(Aim of the task):
Repeat the section of the time zone post below word for word, beginning at the words "In fact, most" and stopping after "by El Paso.)".

(Supplied passage):
:::::
January 15, 2008

The Most Tenuous Relation to Philosophy

Yglesias asks why the time zones in Idaho, Washington, and Oregon don't correspond to the border between the states. I can testify that the INPC, which is held at Washington State and the University of Idaho (which are about five miles apart), would be a giant pain if the time zones were at the border. I remember being panicked that my hotel room in Washington would be an hour behind the sessions in Idaho and I'd miss a session.

My thoughts about daylight savings time in Indiana have nothing to do with philosophy, so you'll have to read them in Yglesias's comments.

(But here's another question -- why does the border between Mountain and Central time run down the middle of Nebraska? I mean, who cares if western Nebraska is on the wrong time zone? Nobody lives there. -- Though where the actual border is is even more deserted.

In fact, most of the time zone borders don't run cleanly along state borders -- looking at the map, UT-NV, TX-NM, and GA-AL are about the only ones, and even TX-NM is complicated by El Paso.)
:::::
(Supplied material):

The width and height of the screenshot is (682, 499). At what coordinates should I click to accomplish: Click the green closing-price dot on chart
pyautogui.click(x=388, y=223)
:::::
(The answer):
In fact, most of the time zone borders don't run cleanly along state borders -- looking at the map, UT-NV, TX-NM, and GA-AL are about the only ones, and even TX-NM is complicated by El Paso.)